RTP: Let me ask you about the last mile. In part of the study, you talk about “three last miles.” Can you expand upon what you mean there?
Rothenberg: When we think about the last mile, we actually think about it in terms of the movement of physical goods, from the factory or the warehouse or the distribution center to the consumers’ homes. But as we say in the study, that’s only one of several last miles that have to be traversed.
Two other central ones that in fact are necessary even before you get to a physical last mile are what we call the last mile to the head and the last mile to the heart. After you ideate a product or a category, after you source the raw materials, after you create the manufactured product, you then have to create awareness for it, desire for it, and you have to create a compelling offer for it, which sometimes won’t be about emotion and desire alone, but sometimes it would be about rational fact.

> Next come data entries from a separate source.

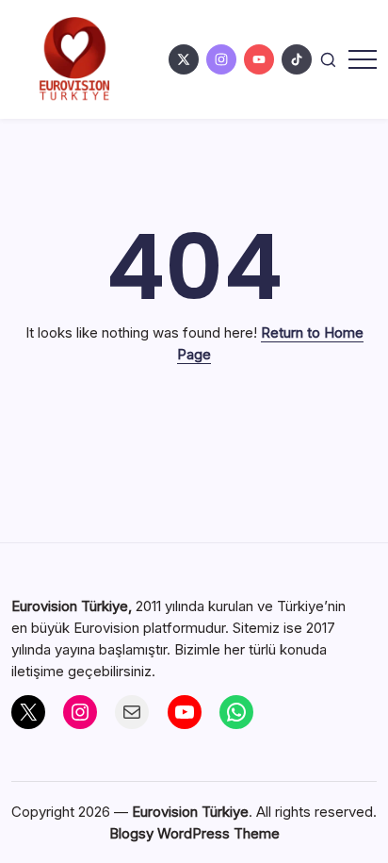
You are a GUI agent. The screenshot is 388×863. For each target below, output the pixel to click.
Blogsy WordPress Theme (194, 833)
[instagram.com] (221, 59)
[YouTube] (185, 712)
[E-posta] (132, 712)
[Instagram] (80, 712)
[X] (28, 712)
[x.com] (184, 59)
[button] (328, 59)
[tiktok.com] (297, 59)
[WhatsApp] (236, 712)
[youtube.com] (259, 59)
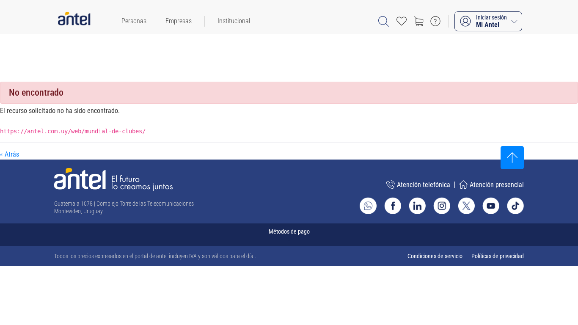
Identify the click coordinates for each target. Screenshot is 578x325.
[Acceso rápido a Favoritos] (401, 21)
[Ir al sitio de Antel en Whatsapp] (368, 205)
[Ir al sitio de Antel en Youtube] (490, 205)
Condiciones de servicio (434, 256)
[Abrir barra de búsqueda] (383, 21)
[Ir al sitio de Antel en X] (466, 205)
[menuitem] (134, 21)
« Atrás (9, 154)
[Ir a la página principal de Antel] (113, 179)
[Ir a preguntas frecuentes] (435, 21)
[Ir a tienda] (418, 21)
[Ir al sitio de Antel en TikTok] (515, 205)
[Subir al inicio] (512, 157)
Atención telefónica (423, 185)
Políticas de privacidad (497, 256)
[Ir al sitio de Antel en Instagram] (441, 205)
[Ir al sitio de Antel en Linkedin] (417, 205)
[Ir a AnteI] (74, 21)
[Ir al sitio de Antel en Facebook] (392, 205)
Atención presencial (497, 185)
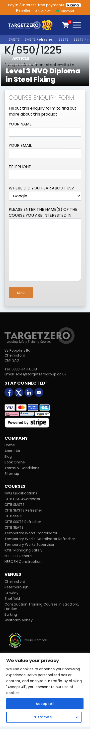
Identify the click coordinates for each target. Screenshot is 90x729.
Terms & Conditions (21, 467)
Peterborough (16, 587)
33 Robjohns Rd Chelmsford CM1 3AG (17, 355)
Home (9, 445)
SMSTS (14, 39)
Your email (20, 145)
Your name (20, 124)
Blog (8, 456)
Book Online (14, 462)
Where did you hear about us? (41, 188)
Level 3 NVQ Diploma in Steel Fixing (43, 75)
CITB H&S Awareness (22, 498)
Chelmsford (14, 581)
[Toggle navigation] (77, 25)
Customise (42, 717)
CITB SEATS (13, 527)
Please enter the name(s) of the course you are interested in (43, 212)
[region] (45, 690)
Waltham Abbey (18, 620)
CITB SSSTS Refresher (22, 521)
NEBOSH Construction (23, 561)
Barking (10, 614)
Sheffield (12, 598)
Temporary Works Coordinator (30, 533)
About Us (12, 450)
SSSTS (64, 39)
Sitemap (11, 473)
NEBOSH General (18, 555)
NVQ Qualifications (20, 493)
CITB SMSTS (14, 504)
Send (20, 293)
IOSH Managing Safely (23, 550)
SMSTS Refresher (39, 39)
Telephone (20, 167)
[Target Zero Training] (39, 335)
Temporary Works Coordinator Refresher (39, 538)
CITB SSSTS (13, 516)
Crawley (11, 592)
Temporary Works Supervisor (29, 544)
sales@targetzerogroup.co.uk (40, 374)
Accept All (45, 703)
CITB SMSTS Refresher (23, 510)
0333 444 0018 (24, 369)
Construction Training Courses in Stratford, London (41, 606)
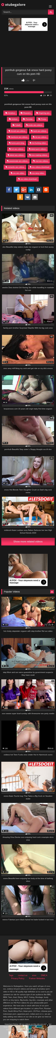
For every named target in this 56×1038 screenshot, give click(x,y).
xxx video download (28, 179)
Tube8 (17, 125)
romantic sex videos (16, 167)
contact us (22, 975)
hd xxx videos (40, 137)
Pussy (43, 119)
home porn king (17, 143)
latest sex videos (17, 155)
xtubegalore (14, 4)
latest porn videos (38, 149)
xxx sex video (18, 173)
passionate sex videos (18, 161)
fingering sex (44, 113)
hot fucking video (39, 143)
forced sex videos (18, 131)
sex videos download (40, 167)
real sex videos (41, 161)
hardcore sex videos (19, 137)
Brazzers (27, 113)
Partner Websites (37, 978)
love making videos (39, 155)
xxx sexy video (38, 173)
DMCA (44, 975)
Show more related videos (28, 541)
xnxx (34, 975)
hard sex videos (39, 131)
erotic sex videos (35, 125)
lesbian (14, 119)
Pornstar (29, 119)
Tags (11, 975)
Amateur (11, 113)
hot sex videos (17, 149)
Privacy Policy (17, 978)
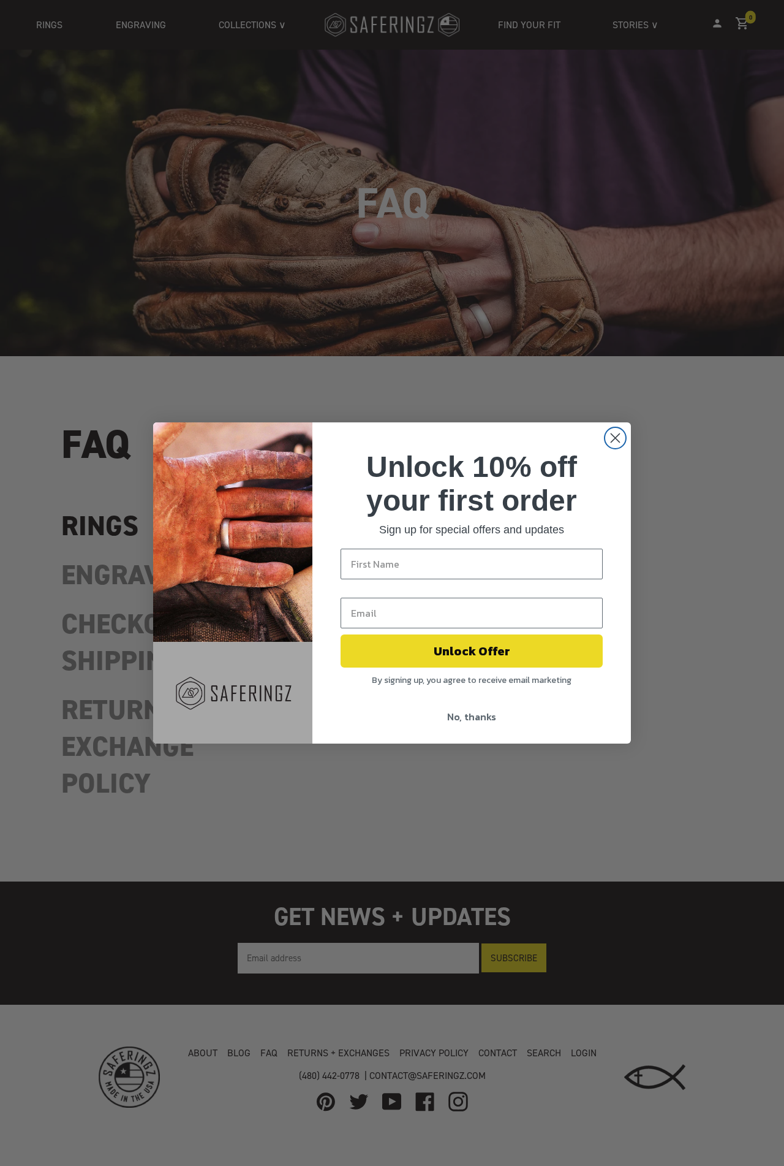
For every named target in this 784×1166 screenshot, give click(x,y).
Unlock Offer (472, 651)
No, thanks (471, 716)
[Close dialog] (615, 438)
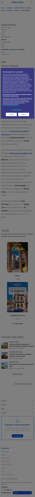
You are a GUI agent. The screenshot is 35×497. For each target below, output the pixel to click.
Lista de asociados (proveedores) (10, 104)
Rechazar (11, 114)
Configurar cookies (16, 109)
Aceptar (24, 114)
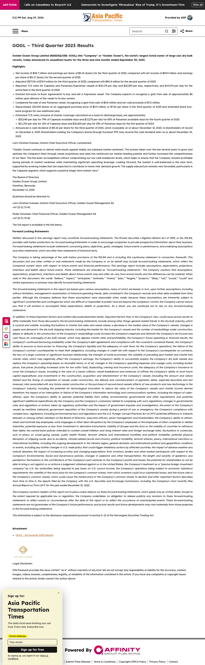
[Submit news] (6, 321)
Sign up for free (32, 649)
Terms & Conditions (105, 661)
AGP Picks (10, 4)
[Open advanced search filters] (173, 31)
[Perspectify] (6, 329)
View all (197, 4)
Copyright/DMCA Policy (132, 661)
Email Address (17, 636)
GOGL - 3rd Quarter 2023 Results (34, 535)
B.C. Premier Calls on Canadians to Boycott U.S (38, 4)
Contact (173, 661)
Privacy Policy (157, 661)
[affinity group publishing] (6, 336)
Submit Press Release (78, 661)
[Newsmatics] (6, 344)
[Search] (166, 31)
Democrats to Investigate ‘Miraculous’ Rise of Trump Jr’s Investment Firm (133, 4)
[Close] (58, 592)
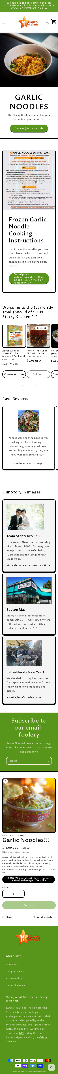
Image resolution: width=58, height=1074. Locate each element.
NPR (21, 1033)
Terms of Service (15, 985)
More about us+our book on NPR (26, 565)
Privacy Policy (14, 978)
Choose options (14, 374)
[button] (3, 22)
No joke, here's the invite (21, 697)
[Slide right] (35, 386)
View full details (42, 917)
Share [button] (9, 917)
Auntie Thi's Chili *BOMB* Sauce (37, 352)
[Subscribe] (48, 761)
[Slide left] (22, 386)
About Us (11, 964)
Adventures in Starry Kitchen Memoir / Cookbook (13, 353)
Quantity (7, 887)
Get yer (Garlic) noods (29, 128)
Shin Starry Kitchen (25, 1071)
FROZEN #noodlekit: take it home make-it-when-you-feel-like (28, 879)
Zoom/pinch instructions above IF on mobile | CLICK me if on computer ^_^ (28, 278)
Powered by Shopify (39, 1071)
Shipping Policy (15, 971)
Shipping (6, 852)
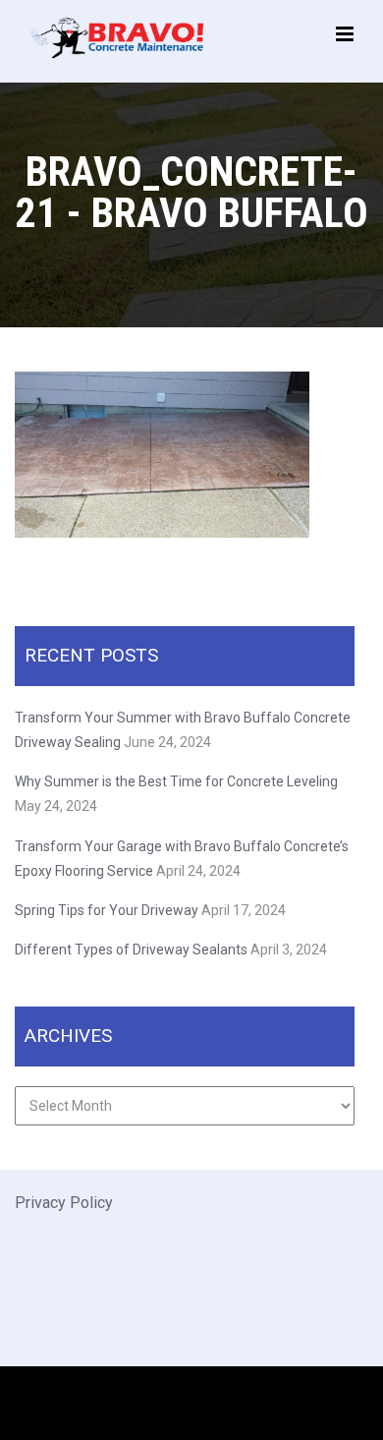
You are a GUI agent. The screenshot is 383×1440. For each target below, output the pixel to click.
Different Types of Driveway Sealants (131, 949)
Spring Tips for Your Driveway (106, 910)
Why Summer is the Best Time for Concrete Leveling (178, 781)
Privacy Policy (64, 1202)
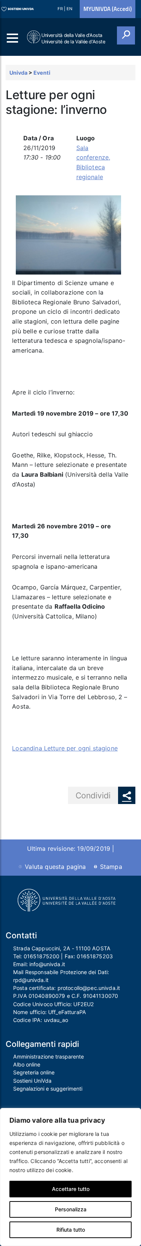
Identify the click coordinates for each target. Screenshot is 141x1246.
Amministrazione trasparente (48, 1056)
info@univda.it (47, 964)
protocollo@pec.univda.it (89, 988)
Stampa (111, 866)
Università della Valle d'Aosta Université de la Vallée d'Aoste (73, 38)
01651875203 (95, 956)
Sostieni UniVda (32, 1080)
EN (69, 8)
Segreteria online (34, 1072)
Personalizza (70, 1209)
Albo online (26, 1064)
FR (61, 8)
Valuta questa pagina (55, 866)
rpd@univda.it (31, 980)
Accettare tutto (70, 1189)
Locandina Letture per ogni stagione (65, 748)
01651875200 (42, 956)
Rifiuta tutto (70, 1229)
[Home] (34, 37)
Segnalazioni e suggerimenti (47, 1088)
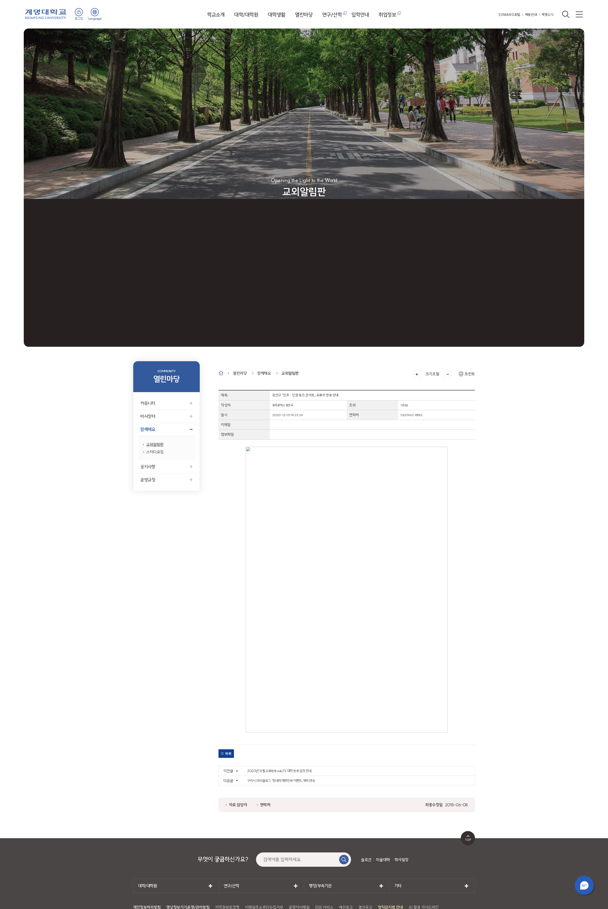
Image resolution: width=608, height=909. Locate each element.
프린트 (470, 373)
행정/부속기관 (320, 886)
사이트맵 (579, 14)
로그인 (79, 18)
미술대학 (383, 859)
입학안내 (360, 14)
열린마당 (304, 14)
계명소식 (547, 14)
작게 (447, 374)
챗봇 (584, 885)
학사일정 (401, 859)
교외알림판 (290, 373)
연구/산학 (332, 14)
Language (95, 18)
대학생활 (276, 14)
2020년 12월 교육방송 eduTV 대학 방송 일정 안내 (279, 771)
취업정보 (387, 14)
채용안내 (531, 14)
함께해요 (264, 373)
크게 (417, 374)
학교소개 (216, 14)
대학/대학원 (246, 14)
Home (220, 372)
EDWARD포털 (509, 14)
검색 (566, 14)
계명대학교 (46, 13)
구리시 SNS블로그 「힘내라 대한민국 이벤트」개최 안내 (280, 781)
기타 (397, 886)
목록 (228, 753)
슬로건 (366, 859)
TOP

Our point in the study is to show that all these last miles are collapsing at the same time and for exactly the same reasons, which is really about the prevalence of cloud computing. What cloud computing allows you to do is create offers, communicate those offers to individuals based on all kinds of characteristics and data that can be sucked up from many different places. Those offers can be packaged rationally, in other words to the head. They can be packaged emotionally, that is to the heart. They can be customized. They can be semi-customized. They can be brought to the consumer, and if the consumer reacts to those offers, then, also instantaneously through cloud computing, the company can determine what specific offer to make to this specific consumer based on these specific characteristics.
Then when the consumer reacts, the company can also, again instantaneously via the cloud, say, “Okay. Where is that product in this exact configuration in the supply chain, and how can I move that product as quickly as possible to this person, and what’s the offer that I’m going to make at what price?” To be able to do that thousands and thousands and thousands of times a second is what the nature of this industrial revolution is about. So that when we talk about the three last miles, it’s about the combination of all these things: the combination of the product offering, the packaging of the offering, the understanding of how the offering can and should be customized down to the individual, and, then, finally, once the individual reacts, the ability to locate that offering and get it to the person as quickly as possible.